There was nothing for Nia to do but sit beside her flowers and watch the water.
‘I’ll forget the church and those old yews,’ she muttered, thinking of her canvas, ‘and I’ll make T Llr and my garden.’ She wondered if she could persuade Mrs Griffiths to find yellow cloth. She had a feeling she would be offered a duster.
Happier now, and confident, she walked back to the house and risked a quick peep in her old home. She chose a window overhung with the blossom of two ancient plum trees that curved towards each other from either side. Ghosts of absent furniture stood against the walls; pale shapes on the stained and lived-in wallpaper: a cupboard, a dresser, a silent piano. The only three-dimensional furnishing now was a neat pile of torn paper in a corner. Home for a mouse!
As she stepped away from the window she almost trod on the soldier: a small knitted soldier with a red coat, a stripe of yellow buttons and a tall black hat. Not a Lloyd toy; she knew every one of those. Nia slipped the soldier into her pocket.
The two wood pigeons, bold as brass, were pecking in the yard. If Mr Butcher Lloyd had been there, he would have run for his gun. ‘Wood pigeons are a pest,’ he would say. ‘They’ll get my seed.’ If Mr Lloyd had been there, the pigeons would have left. But this year they would nest in the sycamore tree and there might be four or five pigeons living at T Llr. Nia wished she had remembered the crust.
She wandered out of the yard, closing the big gate out of habit, though now there was no reason to do so.
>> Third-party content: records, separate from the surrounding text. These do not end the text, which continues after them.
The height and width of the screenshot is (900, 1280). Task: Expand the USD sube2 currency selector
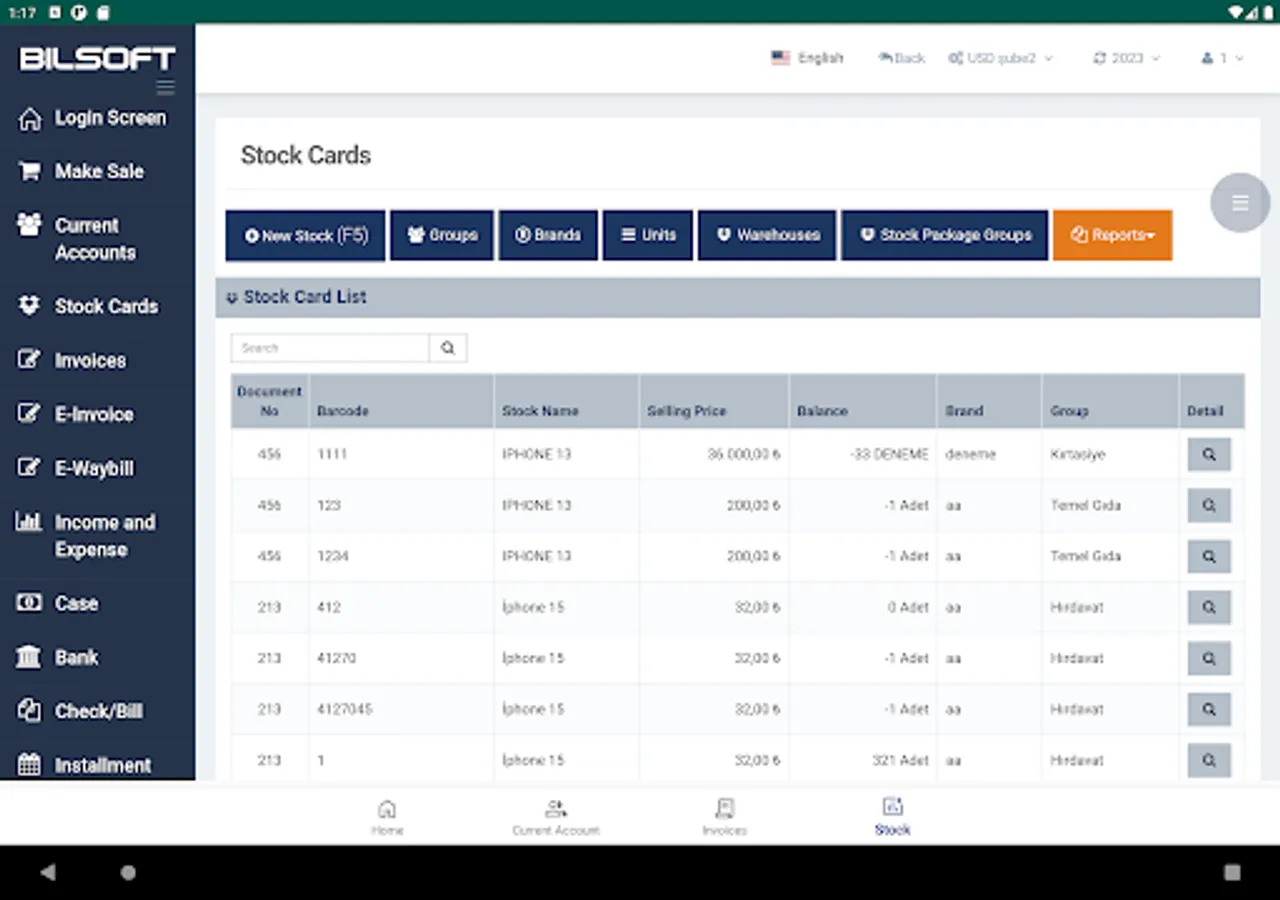tap(1000, 58)
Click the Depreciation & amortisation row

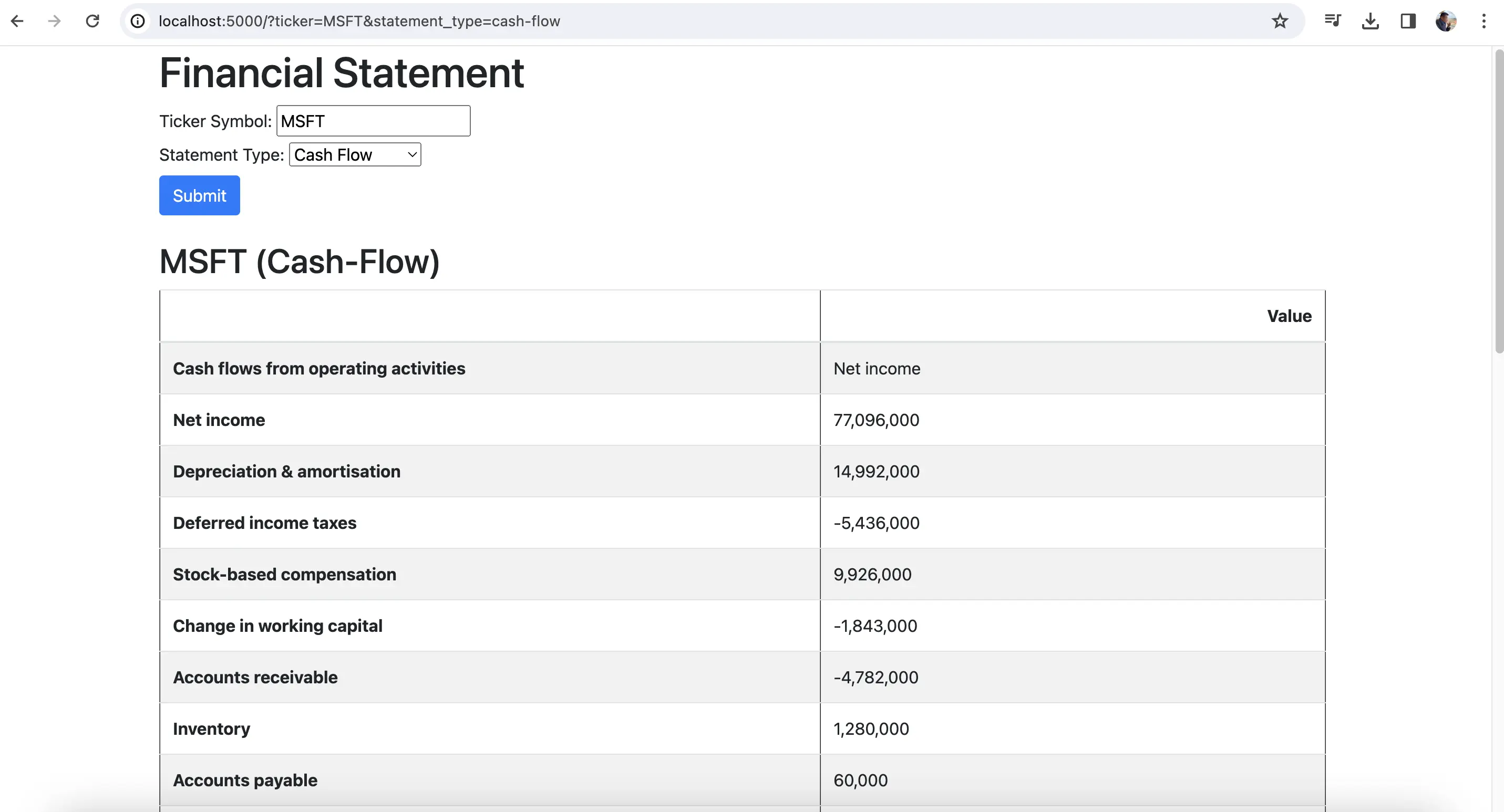pos(743,471)
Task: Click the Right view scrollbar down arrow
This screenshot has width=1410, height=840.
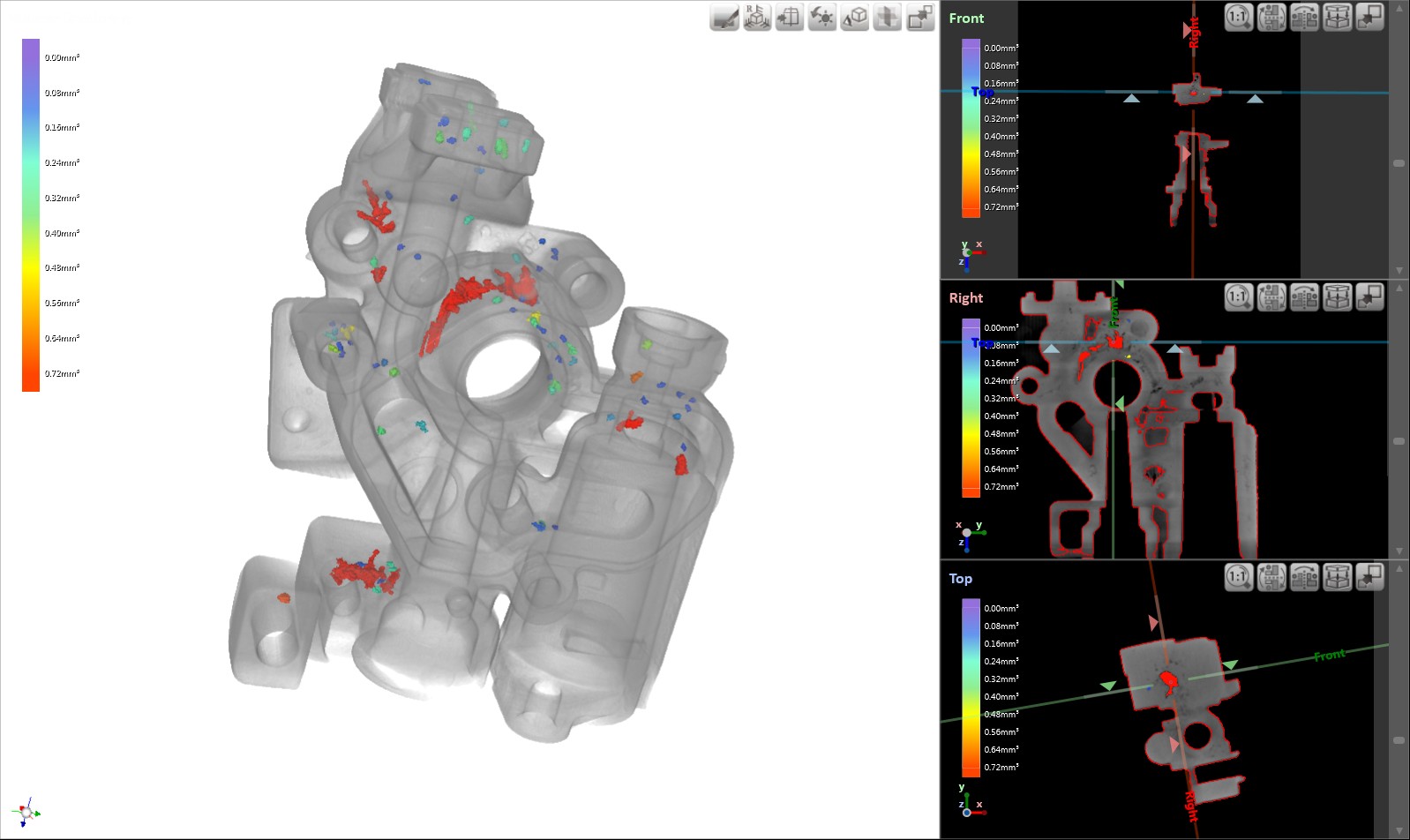Action: (x=1399, y=551)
Nain Griffiths was standing by her garden wall when Nia passed, as though she had been waiting. She was wearing a purple cardigan so bright it was almost shouting and there were pearly pink parrots swinging from her ears.
‘Hello!’ said Nia, over the wall.
‘Bore da Nia,’ returned Gwyn’s grandmother.
‘You know?’ said Nia, astonished.
‘I know my neighbours, don’t I?’ said old Mrs Griffiths.
‘But you knew which one I was; you knew I was Nia. Nobody ever knows me, I’m in the middle, see!’
‘Well, I know you, don’t I?’ The dark and wrinkled face came closer; pink birds quivering under grey-black curls. ‘I don’t know any of the others, but I know you!’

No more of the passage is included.